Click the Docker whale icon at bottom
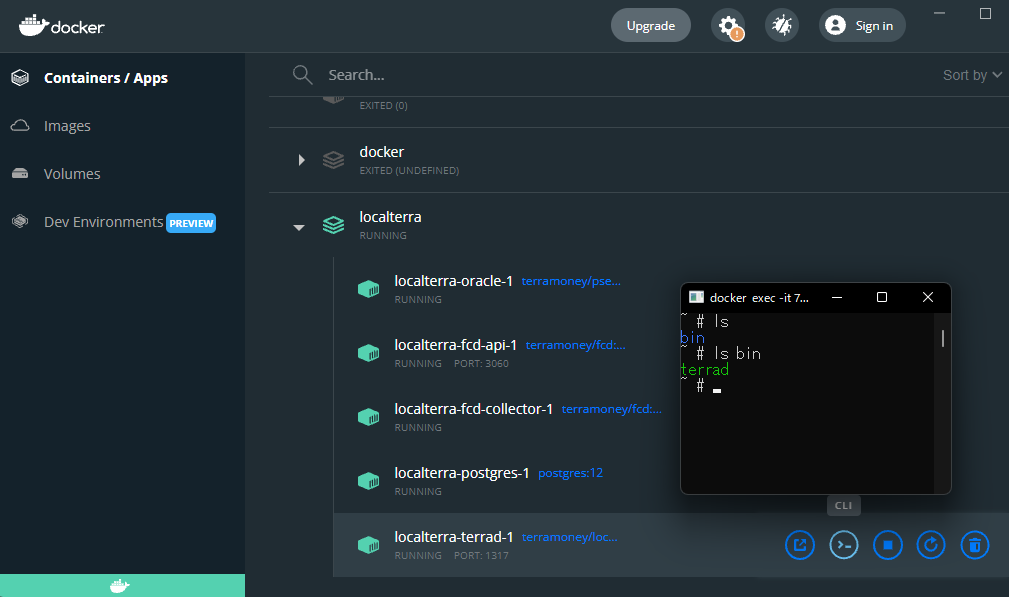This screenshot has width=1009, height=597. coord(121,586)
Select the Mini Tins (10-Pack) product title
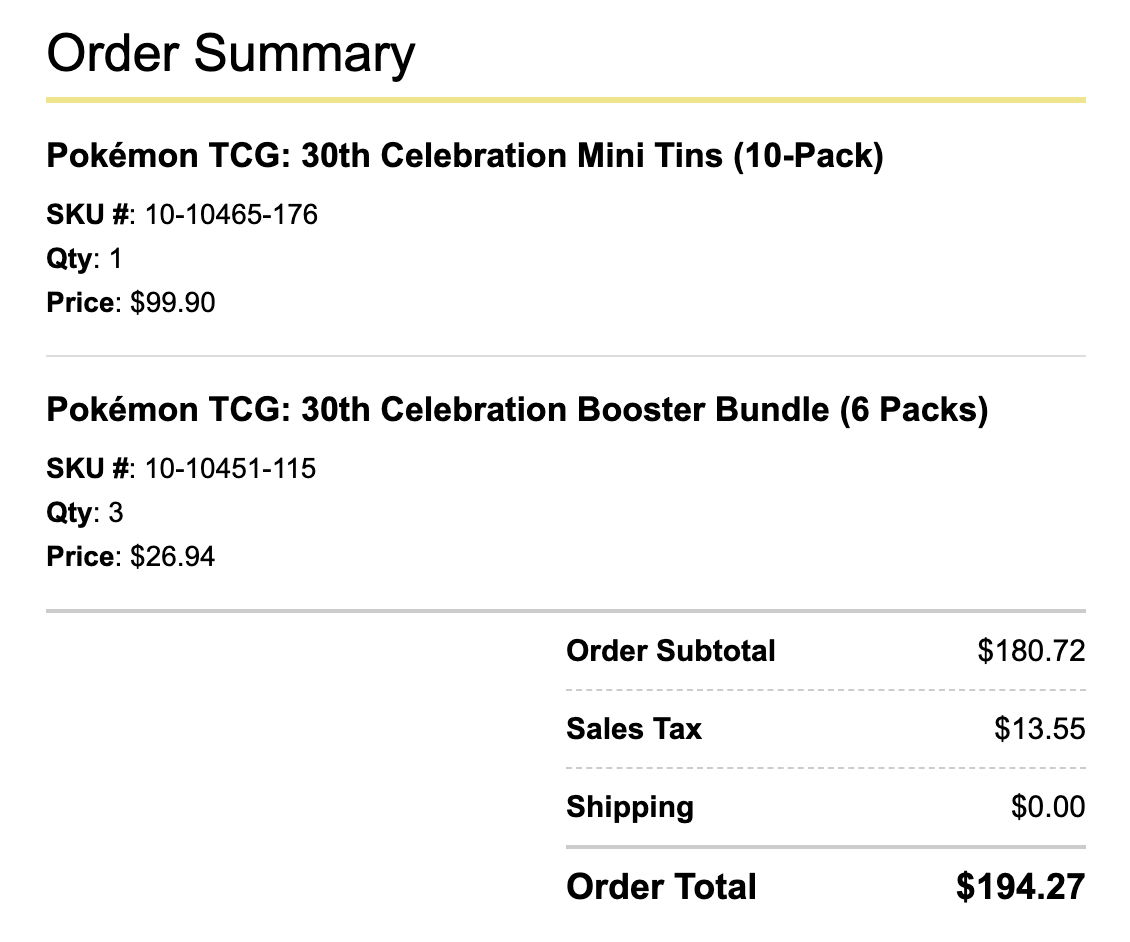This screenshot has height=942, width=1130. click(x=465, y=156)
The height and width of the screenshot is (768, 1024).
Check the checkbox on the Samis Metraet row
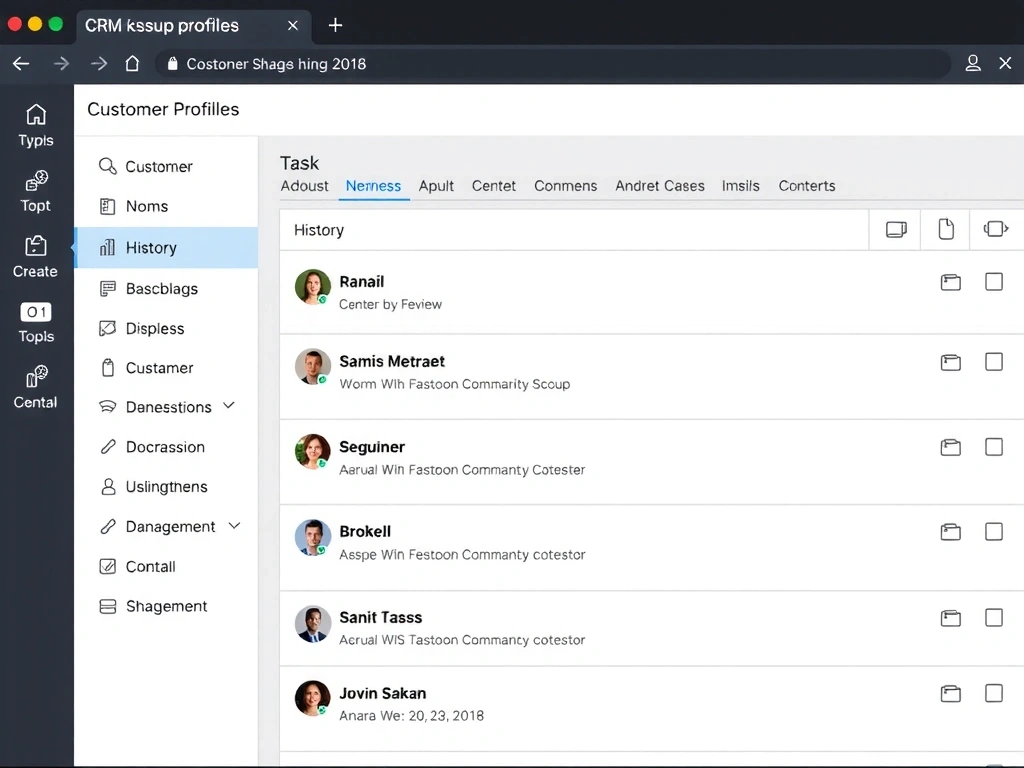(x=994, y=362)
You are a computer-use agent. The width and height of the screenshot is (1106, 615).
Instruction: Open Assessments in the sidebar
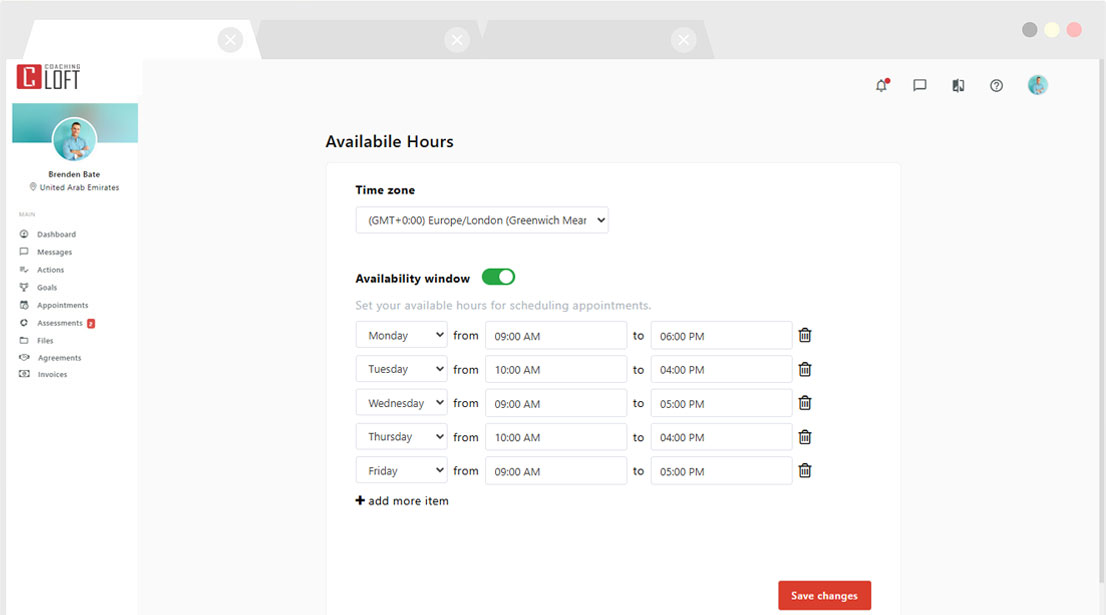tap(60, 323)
+ + + + + + +
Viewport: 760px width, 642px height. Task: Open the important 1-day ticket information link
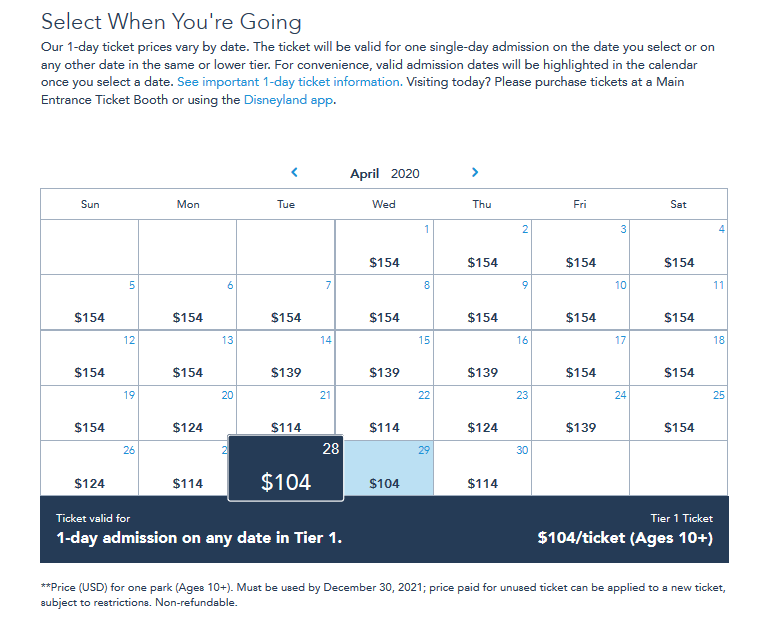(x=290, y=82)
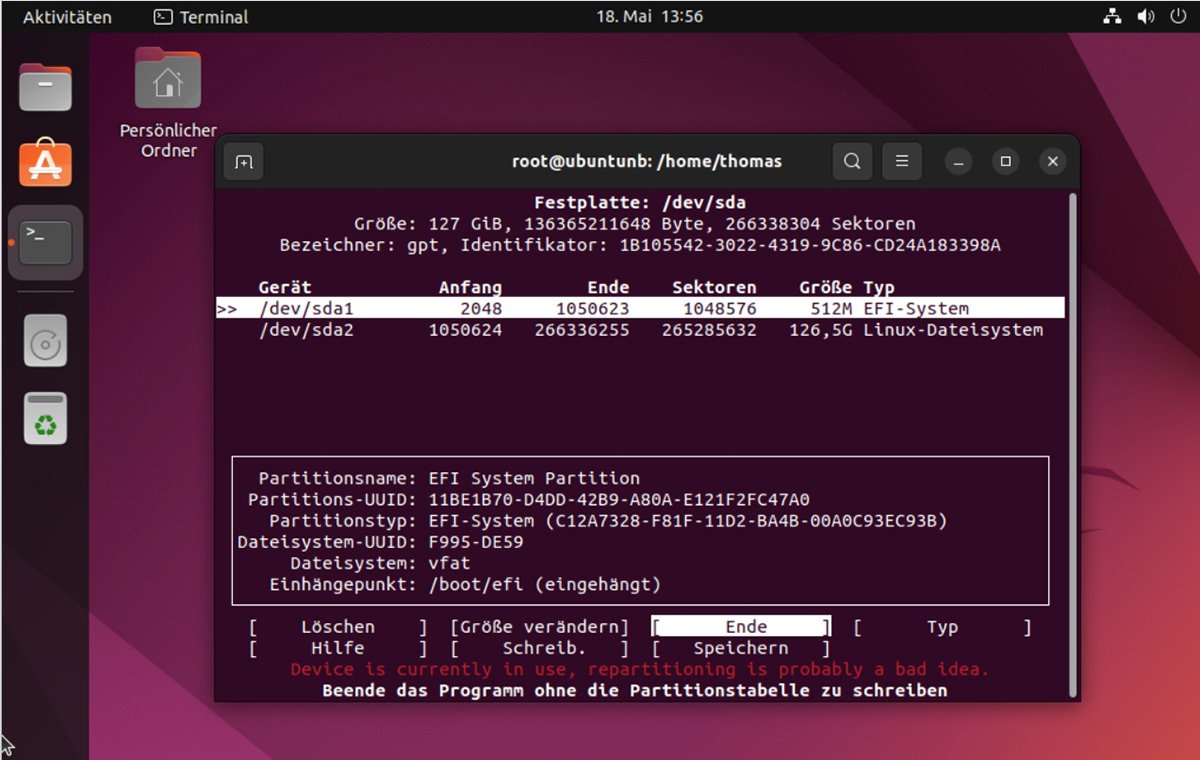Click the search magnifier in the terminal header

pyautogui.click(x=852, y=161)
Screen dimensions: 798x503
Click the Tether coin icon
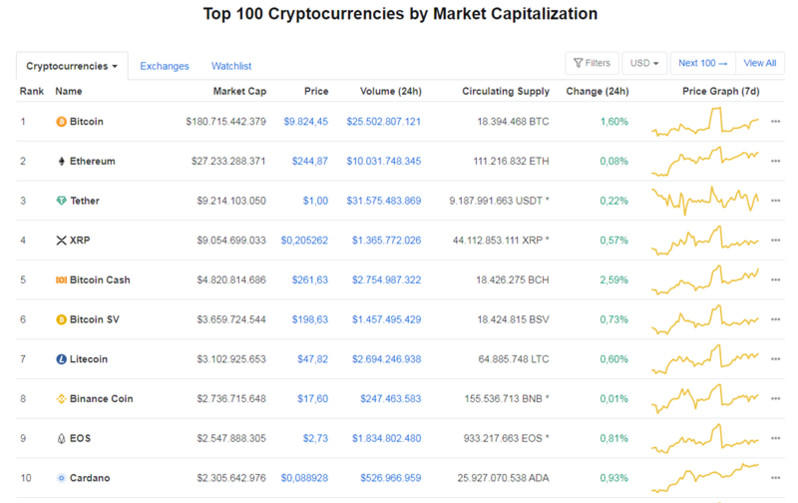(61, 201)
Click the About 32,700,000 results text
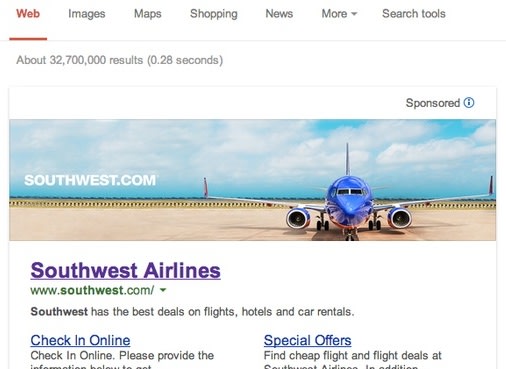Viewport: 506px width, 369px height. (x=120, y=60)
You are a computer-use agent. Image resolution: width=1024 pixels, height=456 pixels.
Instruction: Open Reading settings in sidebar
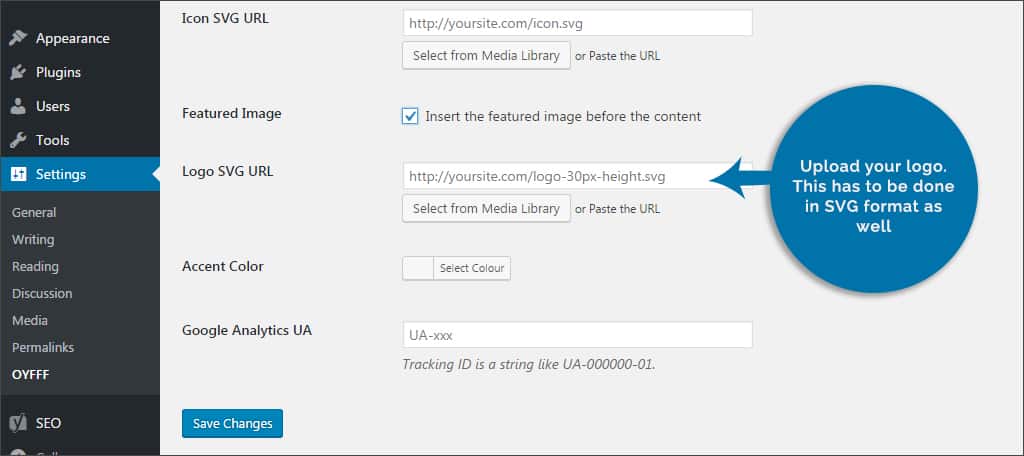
+ + + + + + +
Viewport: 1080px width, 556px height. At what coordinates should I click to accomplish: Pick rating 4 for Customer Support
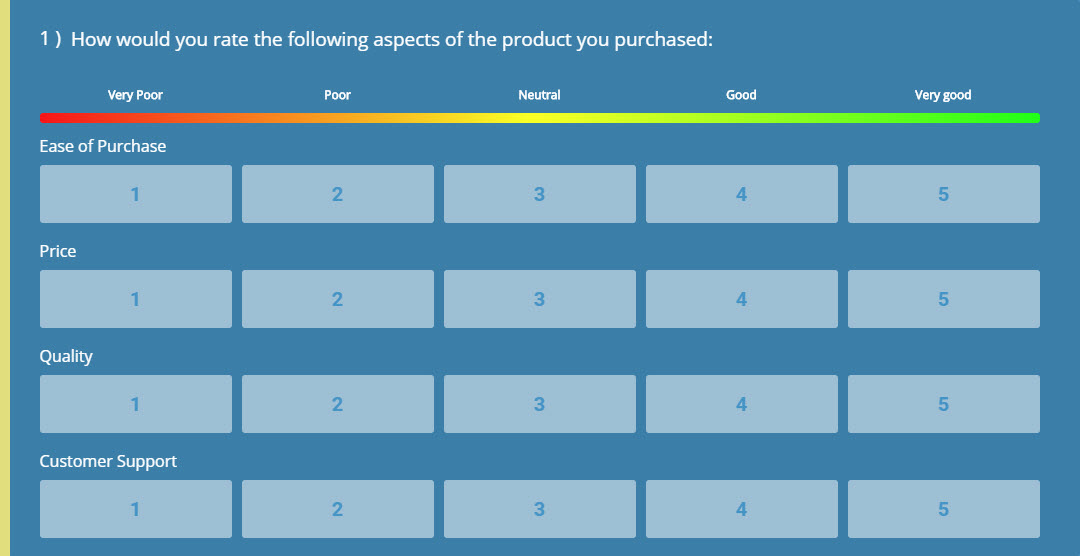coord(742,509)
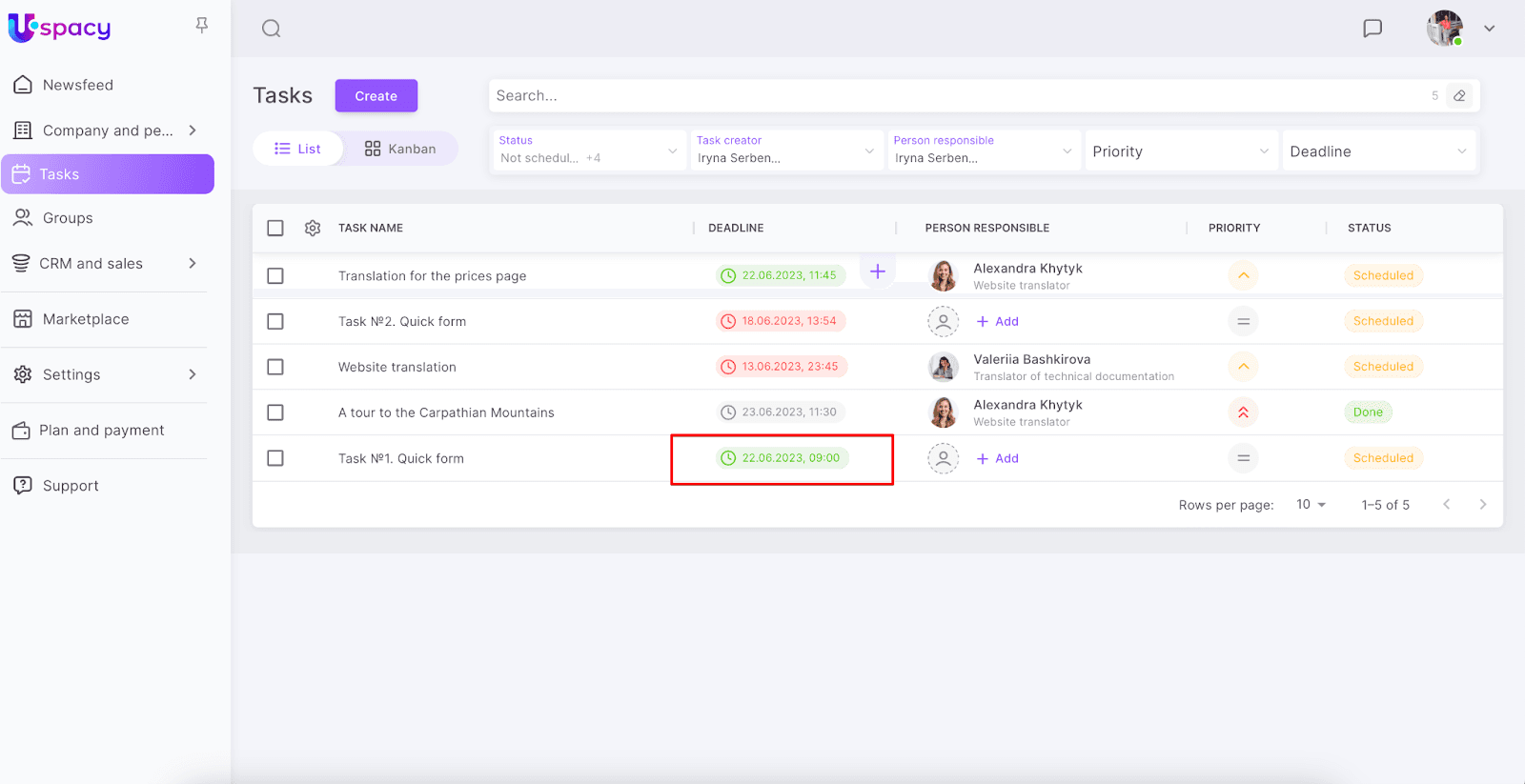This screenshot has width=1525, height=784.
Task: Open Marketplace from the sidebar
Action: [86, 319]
+ + + + + + +
Description of the task: Would you copy, word for word, only the lines above from the one containing "Click the Tether coin icon" through the one containing "Instruction: Open Reading settings in sidebar", both included, and please leave out the pictures?

Result of this exercise:
Click the Tether coin icon
(61, 201)
Click the About 32,700,000 results text
Viewport: 506px width, 369px height. (x=120, y=60)
You are a computer-use agent. Image resolution: width=1024 pixels, height=456 pixels.
Instruction: Open Reading settings in sidebar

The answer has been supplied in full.